Mehr als 19 Prozent der 20- bis 34-Jährigen verfügen über keine Berufsausbildung oder andere Qualifizierung - und das, obwohl überall händeringend Fachkräfte gesucht werden. "Das können wir uns schlicht nicht mehr leisten," sagt Frank Neises. Deswegen müsste jeder einzelne Jugendliche individuell gefördert und gezielt beraten werden.
Mittel gegen Orientierungslosigkeit
Beispiel Dortmund. Die Jugendarbeitslosigkeit dort liegt bei 9,3 Prozent: eine Zahl, die Dirk Engelsking unbedingt senken will. Er ist in Dortmund Bereichsleiter bei der Agentur für Arbeit. Hier haben sie eine erfolgreiche Jugendberufsagentur. Hier sind unterschiedliche Anlaufstellen unter einem Dach, so dass Probleme auch mal einfach "über den Flur" gelöst werden können, so Engelsking.
"Die Erwartungen der jungen Generation haben sich gewandelt, sie kommt mit konkreten Vorstellungen ihrer Lebens- und Arbeitswelt auf die Unternehmen zu. Sie haben genaue Vorstellungen davon, wie Ausbildung, Arbeit, Gesundheit und privates Leben miteinander verzahnt sein sollen", sagt er. Heute müsse außerdem die Beratung an ganz anderen Stellen ansetzen als noch vor einigen Jahren.
Auch psychosoziale Beratung nötig
So muss mancher wegen psychosozialer Schwierigkeiten aufgefangen und beraten werden. "Standardformate wie Berufsorientierung in Gruppenformaten greifen bei Jugendlichen mit multiplen Herausforderungen kaum", sagt Engelsking. Jährlich werden in Dortmund rund 25.000 junge Menschen betreut. "Wir treffen auf oftmals desorientierte junge Menschen, denen es schwerfällt tragfähige Zukunftsentscheidungen zu treffen. Uns muss es gelingen, die jungen Menschen in ihrer Lebenswelt aufzugreifen und als begleitender Coach zur Seite zu stehen."

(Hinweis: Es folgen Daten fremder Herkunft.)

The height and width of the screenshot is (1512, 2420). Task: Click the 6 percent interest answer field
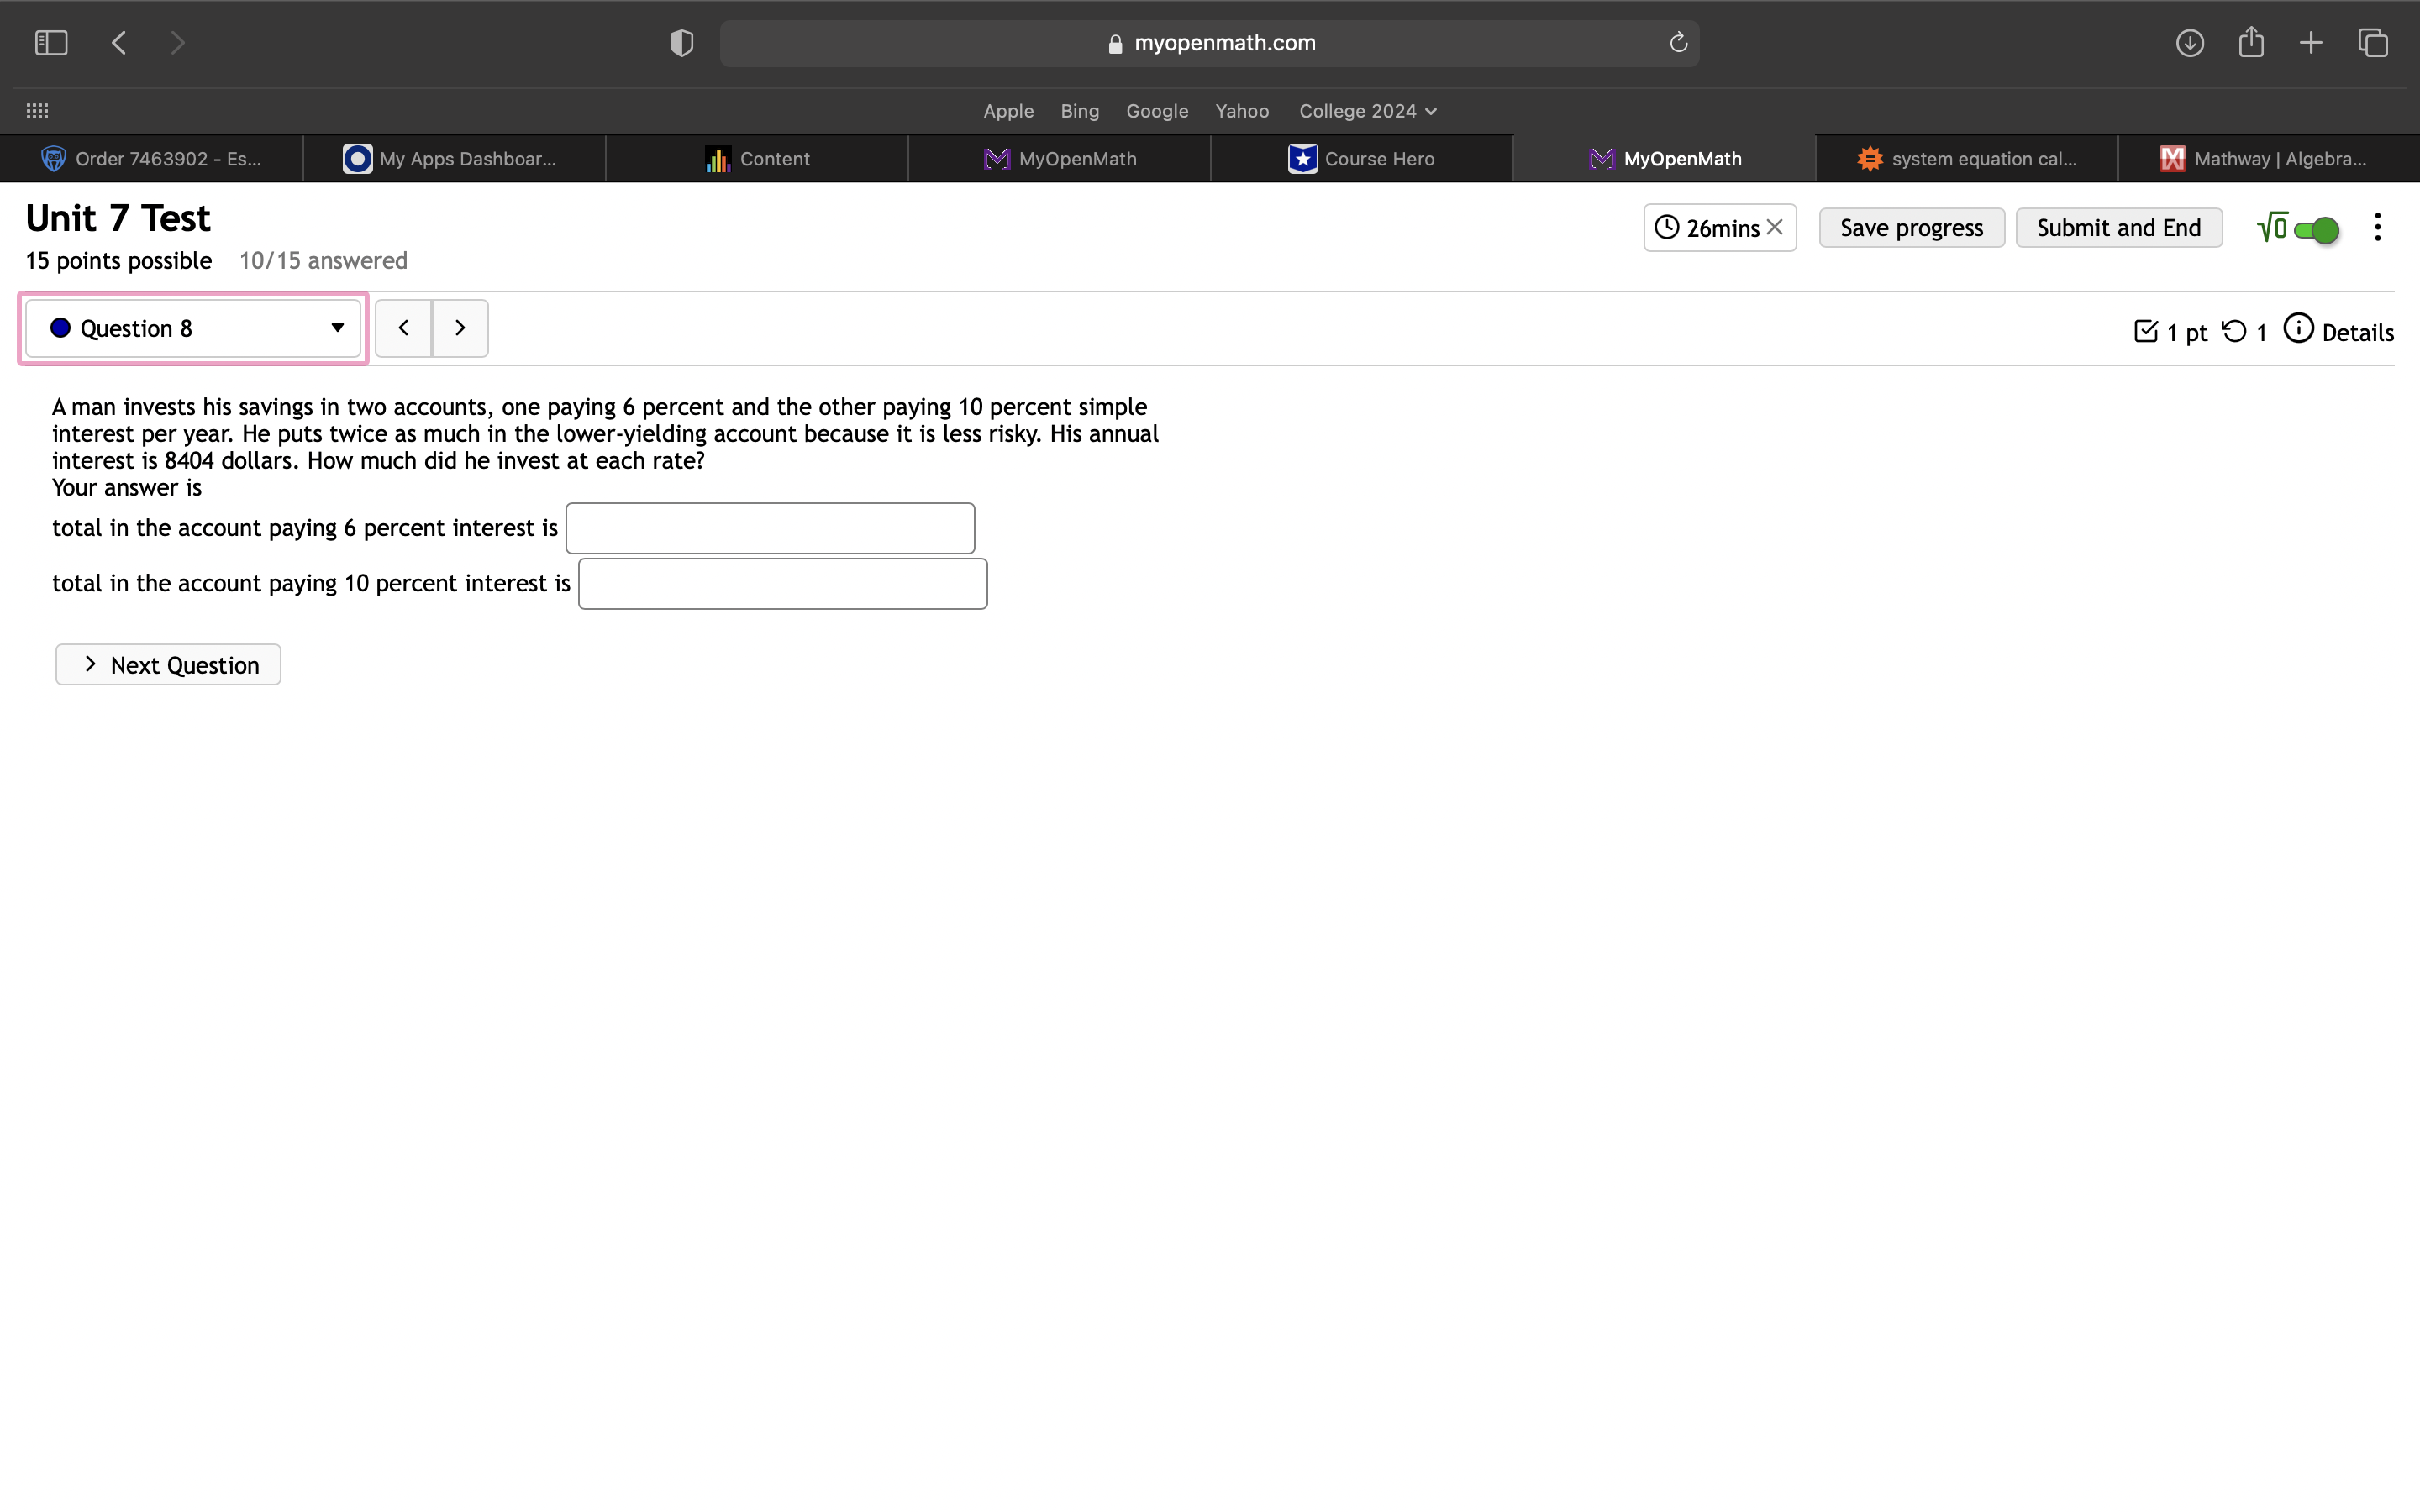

Vernetztes Wissen und viel Erfahrung bei den Jugendberufsagenturen, das hat auch Anna-Lena Brei aus Bielefeld geholfen. "Meiner Meinung nach sollten Unternehmen junge Menschen auch durch authentische und transparente Kommunikation ansprechen." Praktische Einblicke - wie durch die Jugendberufsagentur - seien dann hilfreich, um das Interesse von jungen Menschen zu wecken. "Meine Ausbildung hat mir gezeigt, wie vielfältig mein Karriereweg sein kann. Dafür bin ich sehr dankbar", sagt Anna-Lena Brei.